Чаромский работал над авиадизелями: они привлекали экономичностью и меньшей пожароопасностью. Такие моторы ставили на дальний бомбардировщик Ер-2. На дизельном Пе-8 Водопьянов в 1941 году бомбил Берлин. И всё же эти моторы толком освоить не успели, с началом войны соответствующие заводы перевели на выпуск танковых двигателей. В 1942-м решили вернуться к идее, арестованного ещё до войны Чаромского вызвали к Сталину, отпустили средства… Но время уходило, авиации нужны были уже не дизели, а реактивные турбины. «Работа, проделанная авиационной промышленностью по созданию дизелей, послужила основой для развития дизелестроения в народном хозяйстве и оборонной технике… Они оказались оптимальными для танков, тракторов, большегрузных автомобилей, морских и речных судов, тепловозов, маломощных электростанций», – писал Алексей Шахурин, в 1940–1946 годах нарком авиационной промышленности СССР (репрессирован, в 1953-м освобождён и реабилитирован).

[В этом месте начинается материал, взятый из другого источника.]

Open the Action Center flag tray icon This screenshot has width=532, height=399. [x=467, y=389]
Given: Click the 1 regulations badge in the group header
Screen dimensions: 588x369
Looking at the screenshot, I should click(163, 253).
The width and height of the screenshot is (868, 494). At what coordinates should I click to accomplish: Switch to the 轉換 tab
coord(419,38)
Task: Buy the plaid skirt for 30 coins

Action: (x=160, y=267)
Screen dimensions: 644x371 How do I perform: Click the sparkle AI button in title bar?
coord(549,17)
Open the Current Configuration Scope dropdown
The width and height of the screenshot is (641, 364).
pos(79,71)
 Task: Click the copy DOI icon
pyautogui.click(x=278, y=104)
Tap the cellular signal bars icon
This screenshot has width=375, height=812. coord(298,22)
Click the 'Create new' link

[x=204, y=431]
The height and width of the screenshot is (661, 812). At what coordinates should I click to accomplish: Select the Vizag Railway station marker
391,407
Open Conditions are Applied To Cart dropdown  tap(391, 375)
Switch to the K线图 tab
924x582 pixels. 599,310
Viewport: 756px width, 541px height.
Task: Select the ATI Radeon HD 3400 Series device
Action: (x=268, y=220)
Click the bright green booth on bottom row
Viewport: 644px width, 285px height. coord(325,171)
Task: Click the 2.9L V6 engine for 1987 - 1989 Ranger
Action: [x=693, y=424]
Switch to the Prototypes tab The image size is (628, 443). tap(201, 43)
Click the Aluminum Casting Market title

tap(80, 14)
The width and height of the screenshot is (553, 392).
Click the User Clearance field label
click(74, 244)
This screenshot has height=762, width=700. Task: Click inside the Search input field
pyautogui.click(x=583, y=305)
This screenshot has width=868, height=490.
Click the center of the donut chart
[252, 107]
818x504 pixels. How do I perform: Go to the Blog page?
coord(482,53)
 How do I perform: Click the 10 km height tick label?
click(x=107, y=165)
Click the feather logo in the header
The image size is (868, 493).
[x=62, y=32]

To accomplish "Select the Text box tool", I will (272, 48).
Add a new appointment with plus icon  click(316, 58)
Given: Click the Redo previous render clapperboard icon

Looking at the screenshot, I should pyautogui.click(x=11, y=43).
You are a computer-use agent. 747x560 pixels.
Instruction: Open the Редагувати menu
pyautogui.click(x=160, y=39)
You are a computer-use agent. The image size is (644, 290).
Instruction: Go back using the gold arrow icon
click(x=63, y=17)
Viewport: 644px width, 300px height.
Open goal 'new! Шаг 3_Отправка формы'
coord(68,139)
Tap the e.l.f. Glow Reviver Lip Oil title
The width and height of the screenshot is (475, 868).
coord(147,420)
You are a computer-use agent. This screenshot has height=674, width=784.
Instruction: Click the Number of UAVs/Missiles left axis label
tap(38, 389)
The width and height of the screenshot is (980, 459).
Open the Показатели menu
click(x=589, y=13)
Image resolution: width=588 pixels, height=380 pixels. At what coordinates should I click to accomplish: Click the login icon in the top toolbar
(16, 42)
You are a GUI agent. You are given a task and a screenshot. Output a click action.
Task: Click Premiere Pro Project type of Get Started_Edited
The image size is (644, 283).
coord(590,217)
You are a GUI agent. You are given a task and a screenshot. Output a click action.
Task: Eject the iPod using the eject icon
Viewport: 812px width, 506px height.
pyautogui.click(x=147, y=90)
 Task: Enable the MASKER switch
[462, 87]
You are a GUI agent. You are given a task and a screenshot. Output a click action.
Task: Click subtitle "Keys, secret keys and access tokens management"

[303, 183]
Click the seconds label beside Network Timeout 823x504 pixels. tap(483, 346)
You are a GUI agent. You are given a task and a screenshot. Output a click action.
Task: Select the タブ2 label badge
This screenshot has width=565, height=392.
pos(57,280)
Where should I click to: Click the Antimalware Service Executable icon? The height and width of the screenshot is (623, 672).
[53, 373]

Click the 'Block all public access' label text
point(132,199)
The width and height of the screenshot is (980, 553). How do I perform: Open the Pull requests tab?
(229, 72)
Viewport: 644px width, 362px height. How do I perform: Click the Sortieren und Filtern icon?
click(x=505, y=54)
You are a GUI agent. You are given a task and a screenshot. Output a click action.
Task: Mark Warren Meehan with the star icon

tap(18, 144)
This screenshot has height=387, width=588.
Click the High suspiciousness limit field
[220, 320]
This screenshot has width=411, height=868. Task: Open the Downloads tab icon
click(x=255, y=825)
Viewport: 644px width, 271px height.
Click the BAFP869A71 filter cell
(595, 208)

Велись работы по вертолётам, которые пробовал строить ещё до революции Борис Юрьев. Его помощниками были Александр Изаксон и Алексей Черёмухин, который в 1932 году установил высотный рекорд, поднявшись на 605 метров. Вертолёты и автожиры строили в КБ Братухина, Камова, Яковлева, Миля, но к концу 1930-х интерес к ним снизился, работы продолжило только бюро Братухина. После войны, когда стали ясны огромные перспективы винтокрылых машин, к работам подключились Камов, Миль и Яковлев. В 1948 году взмыл в небо МИ-1 – родоначальник целого семейства, включая «восьмёрку» Ми-8 и не менее знаменитый «крокодил» Ми-24.